La société gauloise Source antique
La Gaule de l'époque de l'indépendance (grossièrement du Ve au Ier siècle av. J.-C.) n'était pas un État unifié mais un ensemble de cités (civitates) indépendantes, tantôt alliées, tantôt rivales. César distingue dans chaque cité deux classes dominantes : les druides et les chevaliers (equites). Le reste de la population — agriculteurs, artisans — est présenté comme politiquement dépendant1.
Cette description bipartite simplifie probablement une réalité plus complexe. L'archéologie montre des oppida (villes fortifiées) prospères, dotées d'artisanat spécialisé et de réseaux commerciaux étendus. Les druides n'étaient pas isolés dans des forêts mais insérés dans un tissu urbain et politique sophistiqué.
Rôle politique des druides Source antique
César insiste sur le rôle judiciaire des druides : ils tranchent les différends entre particuliers et entre cités, fixent les peines, et peuvent frapper d'interdiction des sacrifices quiconque refuse de se soumettre à leur jugement — sanction équivalant à une mise au ban de la société2.
Le cas de Diviciacos, druide éduen rencontré par Cicéron et allié de César, illustre la dimension politique du personnage : Diviciacos est à la fois un notable influent, un diplomate qui plaide la cause de son peuple devant le Sénat romain, et un praticien de la divination3.
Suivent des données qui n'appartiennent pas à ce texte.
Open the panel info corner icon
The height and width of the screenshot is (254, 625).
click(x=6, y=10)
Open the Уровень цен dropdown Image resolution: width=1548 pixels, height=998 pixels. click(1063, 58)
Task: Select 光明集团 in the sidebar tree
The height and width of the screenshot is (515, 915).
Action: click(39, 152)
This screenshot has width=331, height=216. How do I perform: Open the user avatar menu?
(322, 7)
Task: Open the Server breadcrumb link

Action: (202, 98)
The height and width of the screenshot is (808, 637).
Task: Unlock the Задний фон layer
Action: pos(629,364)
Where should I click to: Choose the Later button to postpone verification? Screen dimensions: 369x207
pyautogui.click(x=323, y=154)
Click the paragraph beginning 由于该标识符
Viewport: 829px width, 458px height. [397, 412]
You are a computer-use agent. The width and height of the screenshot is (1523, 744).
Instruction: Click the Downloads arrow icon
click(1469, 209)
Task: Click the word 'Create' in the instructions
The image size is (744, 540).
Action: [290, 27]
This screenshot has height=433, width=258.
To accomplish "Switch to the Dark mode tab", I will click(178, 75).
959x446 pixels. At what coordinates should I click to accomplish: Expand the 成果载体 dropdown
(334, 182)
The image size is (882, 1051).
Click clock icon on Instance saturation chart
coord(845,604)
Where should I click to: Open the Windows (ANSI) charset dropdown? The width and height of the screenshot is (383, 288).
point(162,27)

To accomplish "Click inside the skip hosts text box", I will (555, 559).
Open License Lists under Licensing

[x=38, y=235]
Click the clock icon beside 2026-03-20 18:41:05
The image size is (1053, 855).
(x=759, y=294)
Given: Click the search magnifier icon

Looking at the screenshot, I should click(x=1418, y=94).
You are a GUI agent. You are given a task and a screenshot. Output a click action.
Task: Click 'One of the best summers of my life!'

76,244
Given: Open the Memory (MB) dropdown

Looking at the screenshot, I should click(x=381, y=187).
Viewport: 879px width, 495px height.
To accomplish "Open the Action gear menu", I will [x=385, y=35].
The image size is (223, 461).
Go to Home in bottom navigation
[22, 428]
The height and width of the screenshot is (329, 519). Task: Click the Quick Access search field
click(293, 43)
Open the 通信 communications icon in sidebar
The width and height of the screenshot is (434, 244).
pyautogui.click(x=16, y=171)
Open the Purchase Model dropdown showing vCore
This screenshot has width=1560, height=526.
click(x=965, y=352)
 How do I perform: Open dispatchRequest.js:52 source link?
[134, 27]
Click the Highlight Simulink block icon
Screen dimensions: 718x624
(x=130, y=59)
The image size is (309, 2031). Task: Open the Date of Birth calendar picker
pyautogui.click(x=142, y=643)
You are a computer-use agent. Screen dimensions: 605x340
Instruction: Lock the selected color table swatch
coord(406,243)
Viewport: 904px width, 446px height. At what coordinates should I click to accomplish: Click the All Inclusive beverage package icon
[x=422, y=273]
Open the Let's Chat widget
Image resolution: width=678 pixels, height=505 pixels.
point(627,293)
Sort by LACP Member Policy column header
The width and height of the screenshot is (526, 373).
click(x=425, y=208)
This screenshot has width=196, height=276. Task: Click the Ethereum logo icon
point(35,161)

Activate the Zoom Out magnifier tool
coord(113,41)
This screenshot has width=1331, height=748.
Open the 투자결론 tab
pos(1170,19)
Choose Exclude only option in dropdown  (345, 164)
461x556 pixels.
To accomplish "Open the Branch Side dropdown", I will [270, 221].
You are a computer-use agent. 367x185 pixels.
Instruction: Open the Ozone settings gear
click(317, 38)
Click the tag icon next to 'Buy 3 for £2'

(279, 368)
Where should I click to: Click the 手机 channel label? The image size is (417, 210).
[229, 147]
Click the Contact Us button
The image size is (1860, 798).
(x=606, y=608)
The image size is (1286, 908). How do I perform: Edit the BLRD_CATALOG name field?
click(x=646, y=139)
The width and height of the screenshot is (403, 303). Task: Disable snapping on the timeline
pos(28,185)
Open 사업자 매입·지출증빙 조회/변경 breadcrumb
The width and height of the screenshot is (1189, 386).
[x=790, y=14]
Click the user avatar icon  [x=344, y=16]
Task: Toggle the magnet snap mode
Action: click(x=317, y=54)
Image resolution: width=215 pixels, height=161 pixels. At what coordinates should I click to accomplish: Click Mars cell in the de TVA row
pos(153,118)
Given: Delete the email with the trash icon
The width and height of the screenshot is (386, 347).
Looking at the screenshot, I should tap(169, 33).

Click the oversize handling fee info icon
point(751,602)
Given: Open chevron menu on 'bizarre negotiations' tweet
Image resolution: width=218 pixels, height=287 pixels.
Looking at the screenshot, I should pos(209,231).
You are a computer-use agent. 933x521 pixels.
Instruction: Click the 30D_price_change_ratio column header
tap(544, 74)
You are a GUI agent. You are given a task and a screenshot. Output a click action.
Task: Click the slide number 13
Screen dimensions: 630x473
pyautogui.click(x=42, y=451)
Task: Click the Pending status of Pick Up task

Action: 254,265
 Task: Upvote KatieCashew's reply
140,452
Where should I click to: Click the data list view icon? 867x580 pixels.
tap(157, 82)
« Si un particulier ou un peuple ne se soumet pas à leur décision, ils leur interdisent les sacrifices. Cette peine est chez eux la plus grave. Ceux qui sont ainsi frappés d'interdit sont mis au nombre des impies et des criminels ; tout le monde s'éloigne d'eux, fuit leur approche et leur entretien, de peur d'être souillé par leur contact. »
César, La Guerre des Gaules, VI, 13 — traduction de travail Nemeton.
Les oppida et les sanctuaires Archéologie
L'archéologie des oppida gaulois — Bibracte, Gergovie, Alésia, Corent — a révélé une civilisation matérielle élaborée. Les sanctuaires découverts sur ces sites et en plaine (Gournay-sur-Aronde, Ribemont-sur-Ancre) témoignent de pratiques rituelles organisées, avec des enclos sacrés, des fosses à offrandes et des dépôts d'armes et d'ossements4.
Le sanctuaire de Corent (Puy-de-Dôme) a livré un vaste espace cultuel intégré à l'oppidum, avec des vestiges de banquets rituels (amphores, ossements animaux). Ces découvertes confirment que le religieux et le politique étaient étroitement liés dans la cité gauloise, comme les textes le suggèrent.
Druides et économie Analyse
César mentionne que les druides sont exemptés d'impôts et de service militaire, privilège qui attire vers leur ordre nombre de jeunes nobles. Cette exemption fiscale les rapproche des collèges sacerdotaux romains et suggère un statut socio-économique élevé5.
La Gaule indépendante était une société prospère, dont les échanges commerciaux s'étendaient de la Méditerranée à la Baltique. Le monnayage gaulois, attesté dès le IIIe siècle av. J.-C., porte parfois des symboles interprétés comme religieux (roue, sanglier, oiseau), mais aucune monnaie n'a pu être attribuée avec certitude à un druide ou à une institution druidique.